══ Recorded information

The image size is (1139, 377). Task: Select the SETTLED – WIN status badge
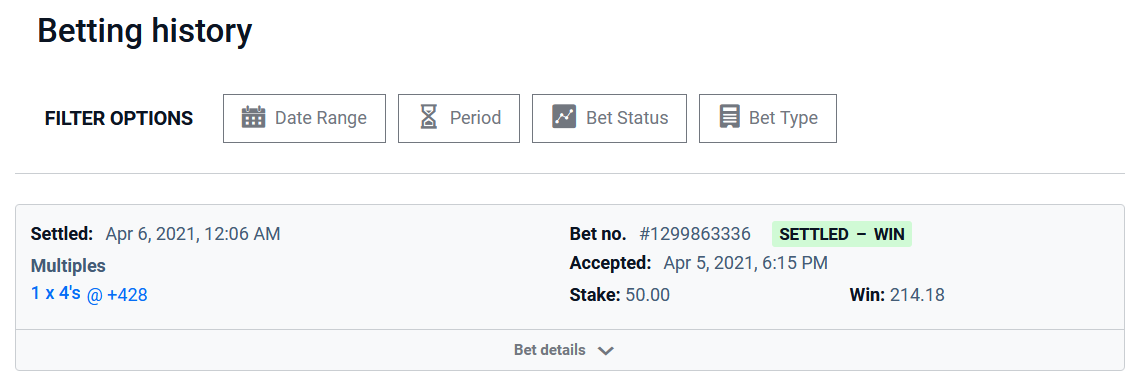842,235
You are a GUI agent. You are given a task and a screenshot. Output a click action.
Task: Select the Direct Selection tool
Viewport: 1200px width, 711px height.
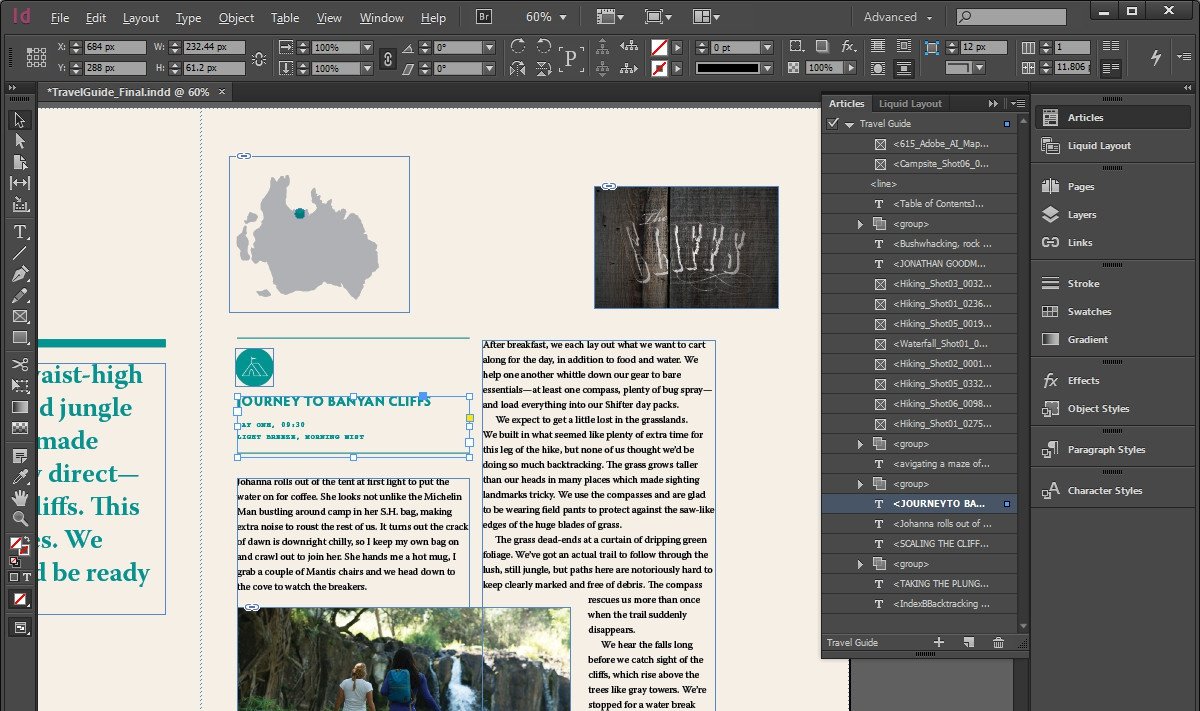pyautogui.click(x=20, y=141)
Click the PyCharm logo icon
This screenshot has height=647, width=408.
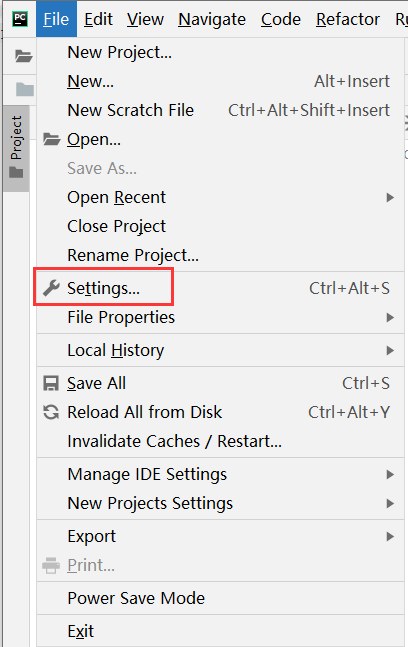(x=20, y=19)
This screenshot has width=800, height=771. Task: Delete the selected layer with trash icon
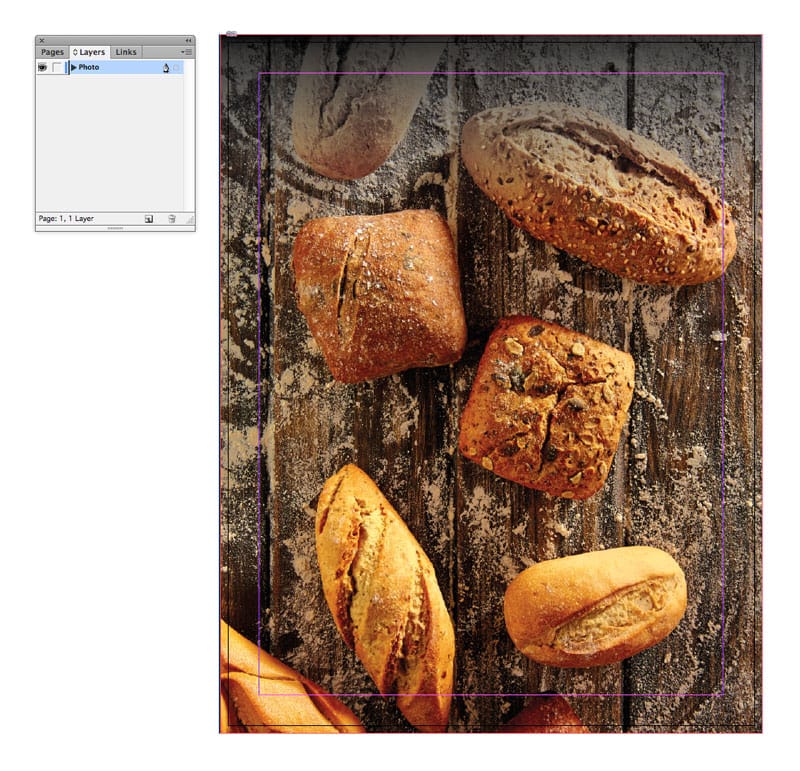click(x=171, y=218)
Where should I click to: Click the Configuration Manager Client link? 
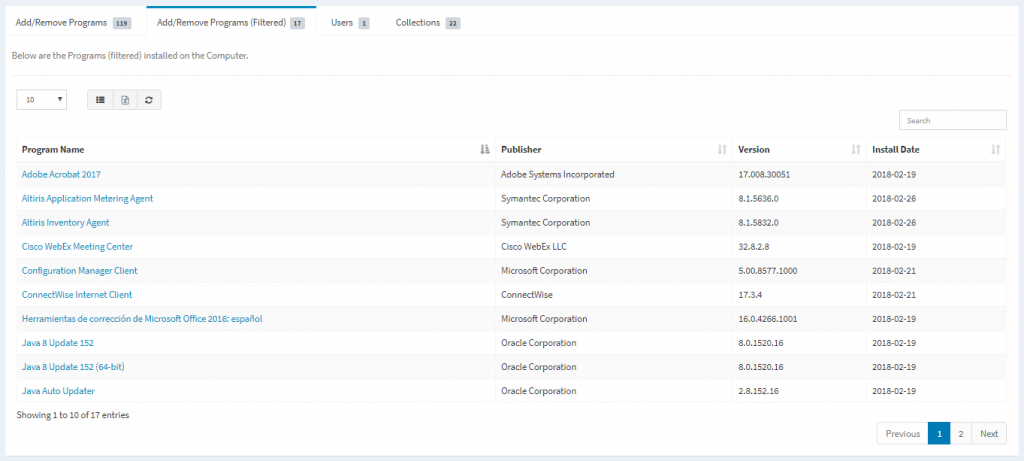pos(79,270)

════

### What you will do
Reproduce the lines from the line with "This screenshot has width=800, height=771." through the last line of the entries exactly, including both ends and excluding pictures.

### Written solution
This screenshot has width=800, height=771. Task: Delete the selected layer with trash icon
click(x=171, y=218)
Where should I click to: Click the Configuration Manager Client link? 
pos(79,270)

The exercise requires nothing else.